* TASK TO COMPLETE:
Repeat word for word everything from the line containing "Screen dimensions: 1828x428" down to the end of the records, leaving the pictures out.

[START OF DATA LINES]

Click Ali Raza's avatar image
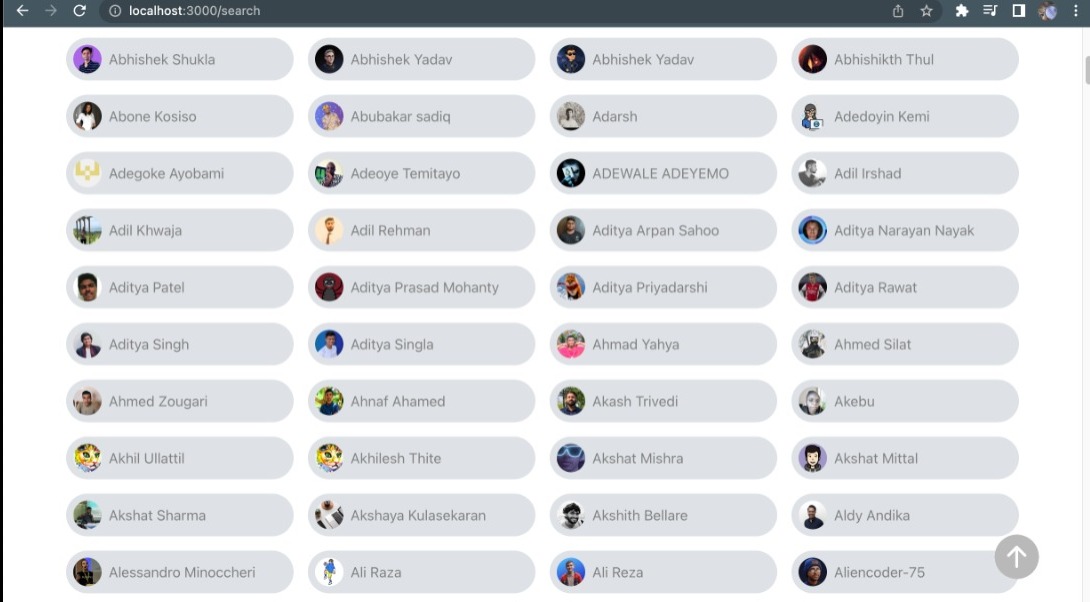[329, 572]
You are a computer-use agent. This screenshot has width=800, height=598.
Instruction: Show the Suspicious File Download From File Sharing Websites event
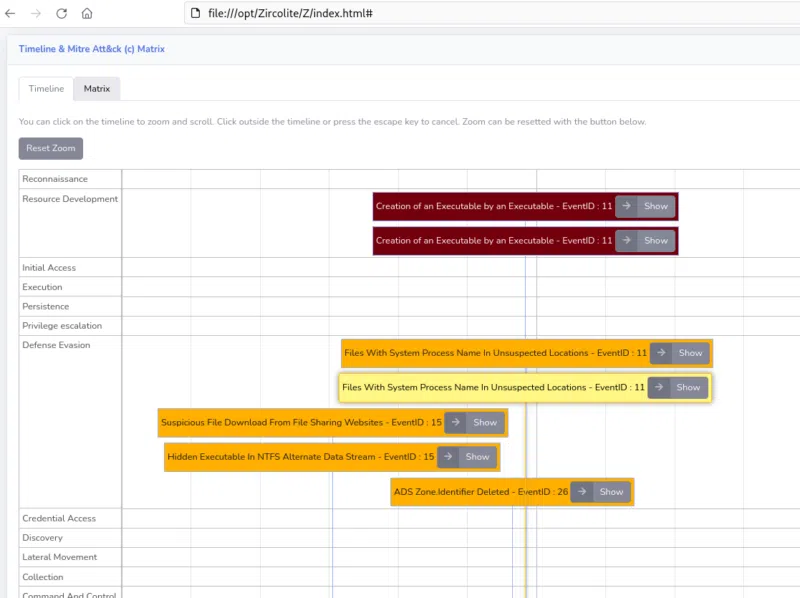(x=485, y=422)
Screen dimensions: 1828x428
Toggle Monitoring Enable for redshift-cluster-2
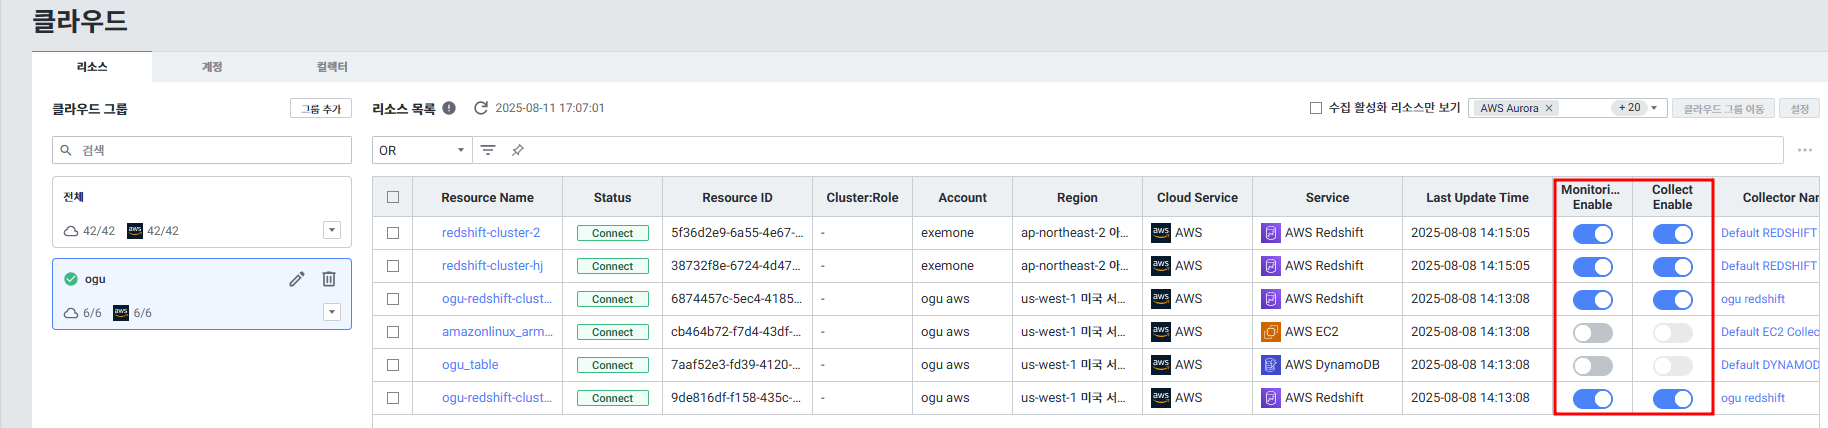[1592, 233]
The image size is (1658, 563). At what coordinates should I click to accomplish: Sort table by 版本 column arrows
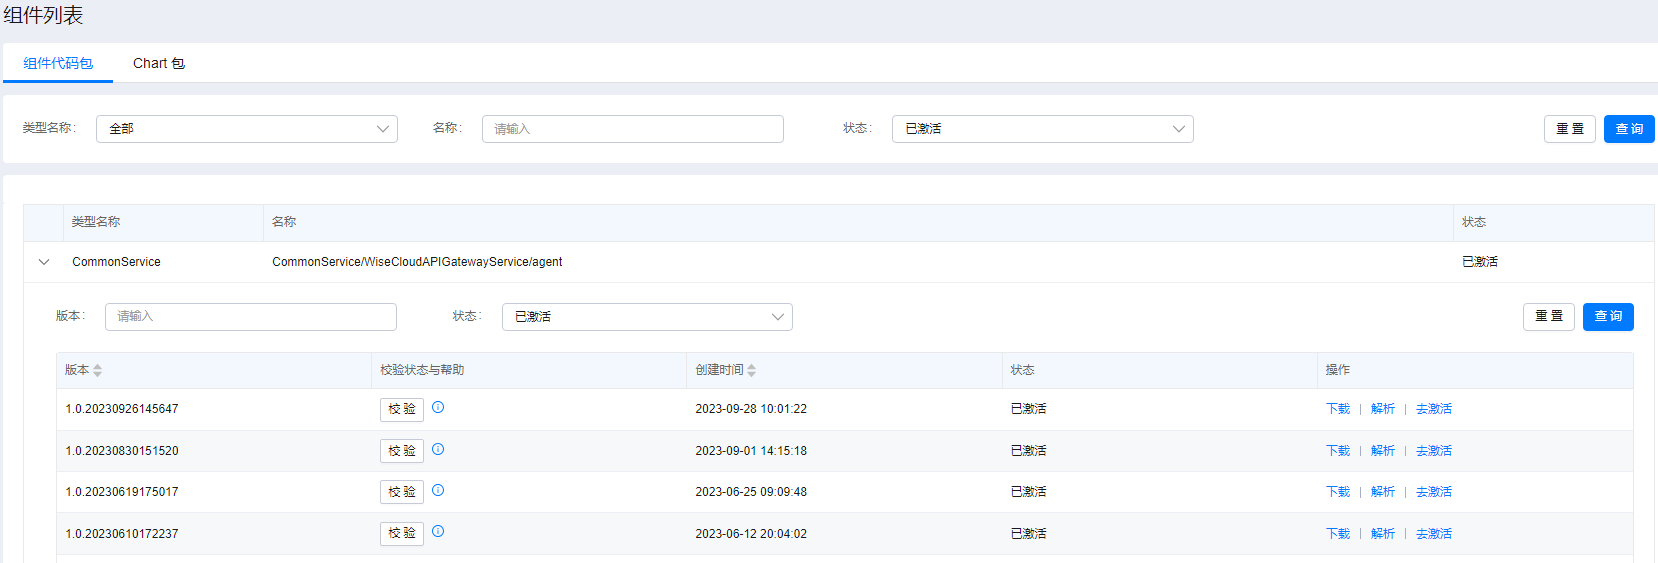coord(97,370)
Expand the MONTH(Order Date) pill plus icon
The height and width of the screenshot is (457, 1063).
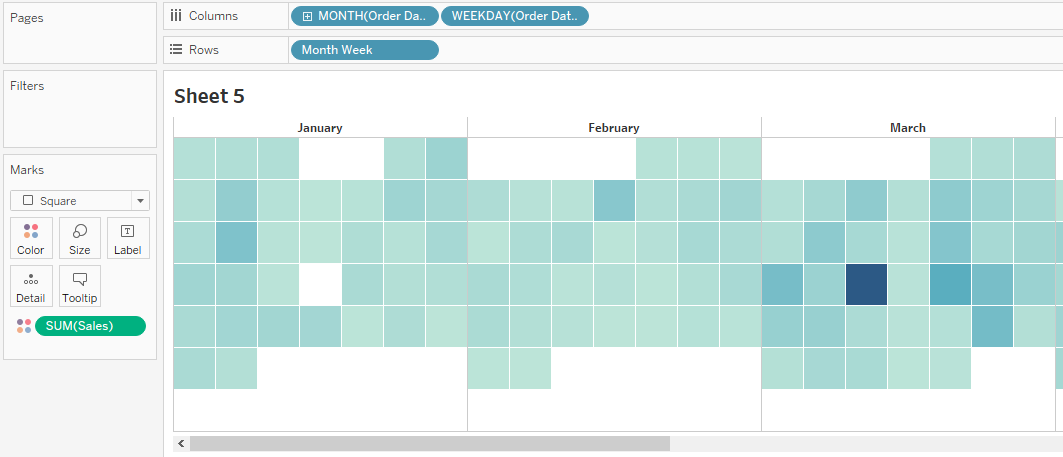tap(307, 16)
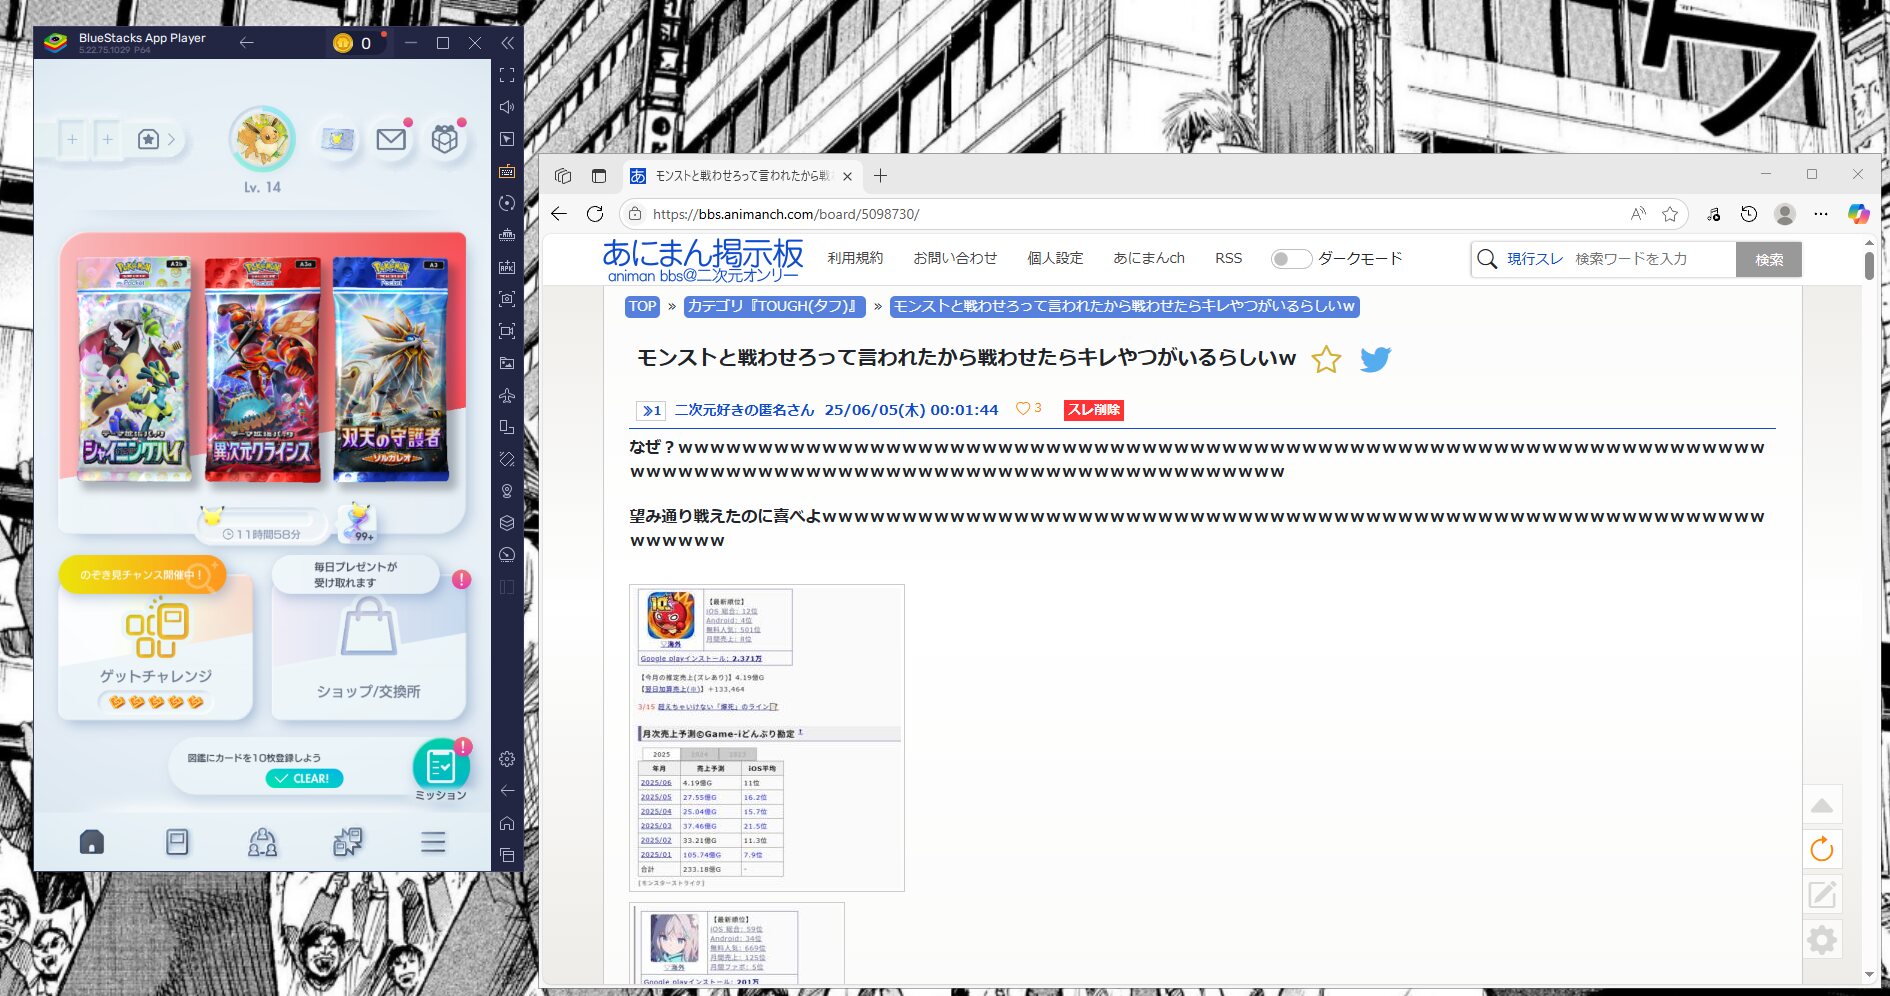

[END OF DATA LINES]

* TASK ANSWER:
Screen dimensions: 1828x428
Toggle Monitoring Enable for redshift-cluster-2
[1592, 233]
The image size is (1658, 563). At what coordinates should I click to accomplish: Sort table by 版本 column arrows
coord(97,370)
Expand the MONTH(Order Date) pill plus icon
The height and width of the screenshot is (457, 1063).
tap(307, 16)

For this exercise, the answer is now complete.